Quanto ao sigilo profissional, o Código de Ética Profissional do Serviço Social vigente determina:
O assistente social é obrigado pela Ética e pela Lei (art. 154 do Código Penal) a guardar segredos sobre todas as confidências recebidas e fatos de que tenha conhecimento ou haja observado no exercício de sua atividade profissional, obrigando-se a exigir o mesmo segredo de todos os seus colaboradores.
Além do segredo profissional, ao qual está moral e legalmente sujeito, o assistente social deve guardar discrição no que concerne ao exercício de sua profissão, sobretudo quanto à intimidade das vidas particulares, dos lares e das instituições onde trabalhe.

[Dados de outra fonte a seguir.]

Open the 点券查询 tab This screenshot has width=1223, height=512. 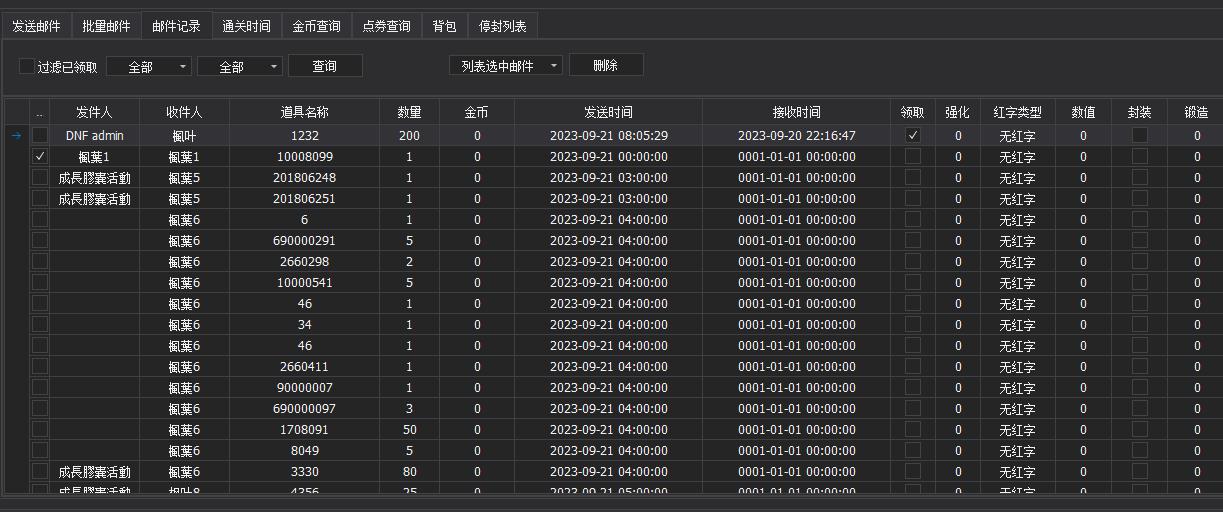click(x=386, y=26)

Quando o Assistente Social desenvolve um trabalho em um contexto multidisciplinar todas as informações colhidas sobre a família e/ou indivíduo poderão ser prestadas.
Quando necessário, a revelação poderá ser realizada dentro do estritamente necessário, somente no que diz respeito ao assunto conhecido no decorrer do trabalho profissional.
A quebra do sigilo só é admissível quando se tratarem de situações cuja gravidade possa, envolvendo ou não fato delituoso, trazer prejuízo aos interesses do usuário, de terceiros e da coletividade.